Mangione and co-author Donna Luff, seeking to understand the Boss’ enduring importance, surveyed about 1,500 female fans who shared that Springsteen on some level had offered them a dose of heart therapy.
“The longevity of Springsteen’s career and fans’ devotion contributes to fans feeling helped over decades and across developmental phases and milestones,” Mangione and Luff wrote. “Many women noted low points of their lives and high points of his help. Research has shown that therapy can be similar when it is “intermittent,” such that one returns to therapy when in pain or crisis or at a turning point. These women described ongoing, intermittent kinds of help, sometimes from a specific song or concert that evocatively spoke to them.”
Mangione has attended more than 40 Springsteen shows in her life, traveling as far away as Italy to rock out with the faithful. Her daughter, 29, has joined her in that pursuit.

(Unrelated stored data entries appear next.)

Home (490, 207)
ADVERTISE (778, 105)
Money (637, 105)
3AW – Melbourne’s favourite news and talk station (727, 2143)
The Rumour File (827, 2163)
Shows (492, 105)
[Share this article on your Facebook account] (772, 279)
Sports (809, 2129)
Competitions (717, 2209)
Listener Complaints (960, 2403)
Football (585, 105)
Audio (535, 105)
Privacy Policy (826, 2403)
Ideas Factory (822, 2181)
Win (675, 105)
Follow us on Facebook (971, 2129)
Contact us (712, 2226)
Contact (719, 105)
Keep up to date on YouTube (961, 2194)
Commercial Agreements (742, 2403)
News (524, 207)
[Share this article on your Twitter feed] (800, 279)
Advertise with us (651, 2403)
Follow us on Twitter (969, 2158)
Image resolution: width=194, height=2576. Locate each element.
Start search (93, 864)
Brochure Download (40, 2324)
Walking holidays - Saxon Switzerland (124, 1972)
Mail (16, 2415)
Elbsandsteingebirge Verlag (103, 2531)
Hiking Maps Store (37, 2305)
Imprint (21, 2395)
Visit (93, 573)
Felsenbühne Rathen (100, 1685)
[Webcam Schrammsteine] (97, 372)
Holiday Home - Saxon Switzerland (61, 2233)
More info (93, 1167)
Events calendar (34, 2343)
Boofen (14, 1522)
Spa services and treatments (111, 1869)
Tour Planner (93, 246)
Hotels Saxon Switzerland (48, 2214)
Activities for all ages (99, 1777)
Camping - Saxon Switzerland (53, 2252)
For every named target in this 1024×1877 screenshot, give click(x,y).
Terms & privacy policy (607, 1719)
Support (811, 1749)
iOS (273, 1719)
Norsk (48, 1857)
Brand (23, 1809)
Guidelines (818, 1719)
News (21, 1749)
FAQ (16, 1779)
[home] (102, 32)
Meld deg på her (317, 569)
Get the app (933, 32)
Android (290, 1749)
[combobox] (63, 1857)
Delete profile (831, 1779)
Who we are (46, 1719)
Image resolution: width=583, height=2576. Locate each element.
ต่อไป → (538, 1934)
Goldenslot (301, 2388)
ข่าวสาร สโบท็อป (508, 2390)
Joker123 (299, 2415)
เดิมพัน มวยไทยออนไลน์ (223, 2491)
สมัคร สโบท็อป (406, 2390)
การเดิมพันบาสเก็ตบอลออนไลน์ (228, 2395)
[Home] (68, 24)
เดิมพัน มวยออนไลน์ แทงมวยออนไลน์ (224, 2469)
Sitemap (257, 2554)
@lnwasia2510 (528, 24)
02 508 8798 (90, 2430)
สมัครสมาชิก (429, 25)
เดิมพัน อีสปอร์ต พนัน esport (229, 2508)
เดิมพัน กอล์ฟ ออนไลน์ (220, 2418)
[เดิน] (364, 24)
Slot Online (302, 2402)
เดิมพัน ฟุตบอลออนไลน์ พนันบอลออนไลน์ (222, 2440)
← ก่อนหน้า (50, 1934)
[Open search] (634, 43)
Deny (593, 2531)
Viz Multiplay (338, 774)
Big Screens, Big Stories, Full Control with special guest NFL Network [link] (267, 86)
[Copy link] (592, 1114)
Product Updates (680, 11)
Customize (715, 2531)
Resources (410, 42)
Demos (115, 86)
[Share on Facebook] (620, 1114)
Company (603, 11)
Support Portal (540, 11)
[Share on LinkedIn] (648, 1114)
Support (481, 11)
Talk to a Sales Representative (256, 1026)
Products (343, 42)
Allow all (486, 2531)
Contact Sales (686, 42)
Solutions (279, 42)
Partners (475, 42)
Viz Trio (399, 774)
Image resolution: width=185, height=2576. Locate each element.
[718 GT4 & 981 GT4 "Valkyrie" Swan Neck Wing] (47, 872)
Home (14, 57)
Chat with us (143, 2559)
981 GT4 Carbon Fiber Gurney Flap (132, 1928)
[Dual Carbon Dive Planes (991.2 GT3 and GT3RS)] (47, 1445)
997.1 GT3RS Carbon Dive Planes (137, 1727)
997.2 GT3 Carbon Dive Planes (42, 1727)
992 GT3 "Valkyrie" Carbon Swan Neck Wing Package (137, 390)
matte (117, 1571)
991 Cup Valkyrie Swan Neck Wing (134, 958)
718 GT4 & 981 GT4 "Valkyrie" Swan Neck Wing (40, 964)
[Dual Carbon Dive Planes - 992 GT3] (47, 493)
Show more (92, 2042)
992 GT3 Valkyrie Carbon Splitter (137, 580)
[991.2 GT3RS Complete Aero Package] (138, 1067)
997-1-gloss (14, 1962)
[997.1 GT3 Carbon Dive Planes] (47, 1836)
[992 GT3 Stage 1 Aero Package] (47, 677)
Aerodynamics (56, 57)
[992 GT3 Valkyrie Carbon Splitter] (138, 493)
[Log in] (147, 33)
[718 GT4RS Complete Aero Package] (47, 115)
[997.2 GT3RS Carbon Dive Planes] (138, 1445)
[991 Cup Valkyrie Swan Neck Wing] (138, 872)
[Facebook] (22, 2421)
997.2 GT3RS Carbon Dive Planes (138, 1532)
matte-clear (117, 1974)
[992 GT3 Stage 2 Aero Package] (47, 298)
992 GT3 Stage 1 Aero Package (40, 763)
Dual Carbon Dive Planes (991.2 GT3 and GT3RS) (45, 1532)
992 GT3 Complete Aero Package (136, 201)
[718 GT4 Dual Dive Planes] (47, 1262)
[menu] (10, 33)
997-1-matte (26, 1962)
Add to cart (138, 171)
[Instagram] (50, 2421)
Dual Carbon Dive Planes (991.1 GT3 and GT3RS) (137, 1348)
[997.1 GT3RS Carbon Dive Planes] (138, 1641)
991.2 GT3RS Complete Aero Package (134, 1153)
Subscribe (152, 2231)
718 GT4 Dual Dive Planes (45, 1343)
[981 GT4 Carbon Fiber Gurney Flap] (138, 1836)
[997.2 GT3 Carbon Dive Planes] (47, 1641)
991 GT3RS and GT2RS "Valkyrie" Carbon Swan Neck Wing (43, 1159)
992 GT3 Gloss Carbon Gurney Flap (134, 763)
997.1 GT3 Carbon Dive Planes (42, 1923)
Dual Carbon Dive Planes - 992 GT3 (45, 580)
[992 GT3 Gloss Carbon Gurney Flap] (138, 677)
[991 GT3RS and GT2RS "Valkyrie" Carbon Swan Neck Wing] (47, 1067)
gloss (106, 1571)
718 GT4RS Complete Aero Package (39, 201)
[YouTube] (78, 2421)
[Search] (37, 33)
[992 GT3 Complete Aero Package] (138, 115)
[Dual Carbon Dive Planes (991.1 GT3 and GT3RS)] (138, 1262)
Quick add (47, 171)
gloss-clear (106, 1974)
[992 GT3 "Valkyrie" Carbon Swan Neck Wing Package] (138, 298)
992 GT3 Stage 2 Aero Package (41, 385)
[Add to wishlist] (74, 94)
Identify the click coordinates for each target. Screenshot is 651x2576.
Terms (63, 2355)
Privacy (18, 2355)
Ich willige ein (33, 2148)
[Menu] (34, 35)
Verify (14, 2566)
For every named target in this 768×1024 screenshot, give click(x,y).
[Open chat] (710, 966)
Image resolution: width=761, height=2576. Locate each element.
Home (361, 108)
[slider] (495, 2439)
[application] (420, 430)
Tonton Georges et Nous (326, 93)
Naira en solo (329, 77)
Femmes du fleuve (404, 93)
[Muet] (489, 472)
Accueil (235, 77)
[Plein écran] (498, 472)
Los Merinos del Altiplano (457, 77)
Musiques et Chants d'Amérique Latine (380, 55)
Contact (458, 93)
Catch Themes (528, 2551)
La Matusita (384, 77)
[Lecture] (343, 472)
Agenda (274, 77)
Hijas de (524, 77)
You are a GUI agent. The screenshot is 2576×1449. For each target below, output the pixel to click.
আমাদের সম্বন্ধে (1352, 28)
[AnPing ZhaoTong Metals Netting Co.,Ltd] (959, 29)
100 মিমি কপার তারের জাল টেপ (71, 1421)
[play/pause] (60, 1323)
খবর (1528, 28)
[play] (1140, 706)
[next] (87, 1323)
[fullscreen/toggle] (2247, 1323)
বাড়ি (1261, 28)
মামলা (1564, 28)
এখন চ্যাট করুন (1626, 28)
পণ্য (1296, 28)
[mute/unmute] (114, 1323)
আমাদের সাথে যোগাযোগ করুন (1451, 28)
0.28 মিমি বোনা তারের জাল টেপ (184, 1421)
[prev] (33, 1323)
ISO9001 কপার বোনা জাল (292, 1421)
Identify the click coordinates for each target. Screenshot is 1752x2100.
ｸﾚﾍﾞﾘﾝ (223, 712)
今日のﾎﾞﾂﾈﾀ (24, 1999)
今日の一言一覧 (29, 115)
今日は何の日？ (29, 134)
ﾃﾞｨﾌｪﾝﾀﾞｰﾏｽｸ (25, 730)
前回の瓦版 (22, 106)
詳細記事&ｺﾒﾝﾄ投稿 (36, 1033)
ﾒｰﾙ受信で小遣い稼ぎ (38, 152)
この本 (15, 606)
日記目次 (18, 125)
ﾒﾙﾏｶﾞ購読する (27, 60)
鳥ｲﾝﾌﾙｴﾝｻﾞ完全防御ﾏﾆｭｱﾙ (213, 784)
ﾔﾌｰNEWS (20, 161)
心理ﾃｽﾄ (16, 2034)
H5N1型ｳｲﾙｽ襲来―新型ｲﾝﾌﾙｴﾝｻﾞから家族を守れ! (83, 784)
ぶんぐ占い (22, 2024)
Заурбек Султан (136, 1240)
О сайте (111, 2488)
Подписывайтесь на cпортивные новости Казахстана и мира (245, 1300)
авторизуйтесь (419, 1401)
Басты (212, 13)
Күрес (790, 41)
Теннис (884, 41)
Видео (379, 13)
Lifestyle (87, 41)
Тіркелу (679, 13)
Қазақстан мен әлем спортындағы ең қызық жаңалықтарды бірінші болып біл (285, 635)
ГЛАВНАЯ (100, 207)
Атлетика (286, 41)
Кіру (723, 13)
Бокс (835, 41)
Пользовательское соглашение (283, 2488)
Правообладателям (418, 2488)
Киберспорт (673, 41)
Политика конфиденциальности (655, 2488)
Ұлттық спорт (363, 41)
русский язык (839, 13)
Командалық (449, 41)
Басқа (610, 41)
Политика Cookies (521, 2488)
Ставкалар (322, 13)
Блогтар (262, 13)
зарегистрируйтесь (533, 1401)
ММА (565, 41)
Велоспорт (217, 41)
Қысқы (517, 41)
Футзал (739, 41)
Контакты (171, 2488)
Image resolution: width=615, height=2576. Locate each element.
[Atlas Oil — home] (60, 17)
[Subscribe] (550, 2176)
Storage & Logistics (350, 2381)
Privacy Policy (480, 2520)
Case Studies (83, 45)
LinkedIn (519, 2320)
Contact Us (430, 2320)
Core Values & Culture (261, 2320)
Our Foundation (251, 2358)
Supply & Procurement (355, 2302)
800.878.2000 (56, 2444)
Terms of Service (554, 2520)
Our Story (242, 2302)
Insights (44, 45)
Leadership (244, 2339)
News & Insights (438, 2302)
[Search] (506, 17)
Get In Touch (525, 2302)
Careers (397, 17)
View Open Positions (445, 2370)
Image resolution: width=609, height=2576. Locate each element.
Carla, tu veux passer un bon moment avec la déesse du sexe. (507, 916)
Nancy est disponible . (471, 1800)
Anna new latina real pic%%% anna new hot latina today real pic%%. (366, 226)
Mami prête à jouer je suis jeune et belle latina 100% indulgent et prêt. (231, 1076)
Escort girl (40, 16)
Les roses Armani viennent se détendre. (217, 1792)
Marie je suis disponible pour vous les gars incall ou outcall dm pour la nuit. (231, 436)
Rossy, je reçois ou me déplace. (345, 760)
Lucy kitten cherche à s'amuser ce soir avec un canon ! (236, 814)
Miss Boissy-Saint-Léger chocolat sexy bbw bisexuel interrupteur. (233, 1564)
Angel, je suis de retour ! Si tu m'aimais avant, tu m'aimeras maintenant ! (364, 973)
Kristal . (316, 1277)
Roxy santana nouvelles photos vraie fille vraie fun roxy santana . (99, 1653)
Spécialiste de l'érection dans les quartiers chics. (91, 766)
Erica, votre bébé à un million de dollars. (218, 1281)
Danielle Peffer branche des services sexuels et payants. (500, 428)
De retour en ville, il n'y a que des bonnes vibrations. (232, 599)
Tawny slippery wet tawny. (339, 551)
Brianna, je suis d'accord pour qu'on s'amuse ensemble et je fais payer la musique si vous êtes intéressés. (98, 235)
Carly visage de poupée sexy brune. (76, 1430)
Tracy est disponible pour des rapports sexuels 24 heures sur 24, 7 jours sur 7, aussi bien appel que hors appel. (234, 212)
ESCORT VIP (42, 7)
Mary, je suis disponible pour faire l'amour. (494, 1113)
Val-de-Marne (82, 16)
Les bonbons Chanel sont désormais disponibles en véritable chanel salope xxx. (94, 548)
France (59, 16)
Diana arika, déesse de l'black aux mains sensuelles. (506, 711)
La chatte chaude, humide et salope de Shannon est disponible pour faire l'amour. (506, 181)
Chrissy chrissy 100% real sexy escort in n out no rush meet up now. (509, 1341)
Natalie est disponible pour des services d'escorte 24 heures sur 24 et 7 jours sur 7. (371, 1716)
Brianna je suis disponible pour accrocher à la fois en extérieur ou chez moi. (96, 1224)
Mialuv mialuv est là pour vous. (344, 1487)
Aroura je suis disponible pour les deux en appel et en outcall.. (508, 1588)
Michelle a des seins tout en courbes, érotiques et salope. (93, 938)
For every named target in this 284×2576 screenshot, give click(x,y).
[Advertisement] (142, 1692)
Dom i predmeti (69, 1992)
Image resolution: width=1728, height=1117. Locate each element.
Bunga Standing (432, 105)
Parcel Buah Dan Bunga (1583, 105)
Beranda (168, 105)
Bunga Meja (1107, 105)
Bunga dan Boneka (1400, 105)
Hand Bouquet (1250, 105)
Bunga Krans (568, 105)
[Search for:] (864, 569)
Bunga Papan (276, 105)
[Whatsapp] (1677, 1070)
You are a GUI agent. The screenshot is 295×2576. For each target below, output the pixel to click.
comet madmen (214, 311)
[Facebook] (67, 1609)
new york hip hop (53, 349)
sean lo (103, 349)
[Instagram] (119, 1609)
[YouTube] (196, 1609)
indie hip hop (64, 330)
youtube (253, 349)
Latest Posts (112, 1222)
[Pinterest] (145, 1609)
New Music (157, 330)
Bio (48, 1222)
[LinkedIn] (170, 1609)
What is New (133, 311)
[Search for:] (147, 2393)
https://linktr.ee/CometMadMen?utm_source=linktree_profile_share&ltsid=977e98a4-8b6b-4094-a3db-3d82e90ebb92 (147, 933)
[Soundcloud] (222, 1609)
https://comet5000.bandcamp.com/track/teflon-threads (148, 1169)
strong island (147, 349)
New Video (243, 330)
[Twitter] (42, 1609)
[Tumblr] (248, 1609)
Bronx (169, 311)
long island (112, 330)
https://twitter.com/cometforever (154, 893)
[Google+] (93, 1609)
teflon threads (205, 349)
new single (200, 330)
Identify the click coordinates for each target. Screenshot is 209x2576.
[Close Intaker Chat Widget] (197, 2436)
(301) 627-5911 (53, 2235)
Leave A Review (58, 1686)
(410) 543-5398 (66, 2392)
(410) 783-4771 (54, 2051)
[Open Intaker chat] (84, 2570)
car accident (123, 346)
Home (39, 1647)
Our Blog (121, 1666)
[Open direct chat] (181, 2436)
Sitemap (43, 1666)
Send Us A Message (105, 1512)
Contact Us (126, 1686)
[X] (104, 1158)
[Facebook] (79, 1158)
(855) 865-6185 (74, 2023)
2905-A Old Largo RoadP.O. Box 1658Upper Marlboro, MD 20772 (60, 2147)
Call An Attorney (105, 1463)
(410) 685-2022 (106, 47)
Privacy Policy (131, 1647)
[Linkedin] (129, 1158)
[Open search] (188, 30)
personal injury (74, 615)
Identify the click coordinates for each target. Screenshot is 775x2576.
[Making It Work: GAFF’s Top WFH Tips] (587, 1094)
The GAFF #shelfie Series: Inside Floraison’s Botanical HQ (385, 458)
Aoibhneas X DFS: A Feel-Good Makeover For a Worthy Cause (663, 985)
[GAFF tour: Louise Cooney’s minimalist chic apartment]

Springsteen superfan Wendy Malloy, who now lives in New Jersey, turned out to hear Mangione give a talk about her book. She says it is valuable scholarship that hits on his fandom’s “fierce devotion.” Like many of the respondents to Mangione and Luff’s surveys, Malloy charted her relationship with Springsteen over a lifespan. She says it is so much more that his rock star curb appeal, even at 74.
In high school, “my brand new best friend was REALLY into Bruce. She had a stack of his albums and we listened all the time. One day I noticed that inside the (1975) "Born to Run" jacket sleeve, she had written: “Through his lyrics, I better understand myself,” Malloy said.
“Mind you, we were 15 at the time,” she added. “But that's really the heart of it, I think. He always says he's had a decades-long conversation with his fans, and that's how it feels – starting back when we were teenage girls listening to the romance and longing in the songs on ‘Born to Run.’ These days, though, the conversation is about mortality and aging and living every day to the fullest… I have friends who say that he saved their lives. Like, literally.”
Mangione’s story is the same. A friend of hers in the ’70s would talk about Springsteen and Mangione soon got interested. Her first concert was the “Darkness” tour in 1978, and “that’s when I totally climbed in. That was when Springsteen started to talk about some of the sadder and more tragic sides of life. And for someone who was going into clinical psychology, that album really spoke to me,” she said.
Her research on the book defined Springsteen in many facets – as teacher, friend, family member, spiritual guide and even a therapist. Sure, she adds, “some of them say he’s hot. “But there was just such another layer. With women, the music – and him – it gets into their heart and soul on such a level. It’s sort of a ‘we need him and he needs us’ – a reciprocity,” she said.
And as time moves on, he continues to be their fellow traveler in life. “The thing about Bruce, he doesn’t just go on tour with another record. He comes out with albums that resonate with his age and his place in life,” Mangione observes. “And I think people see him as growing alongside them.”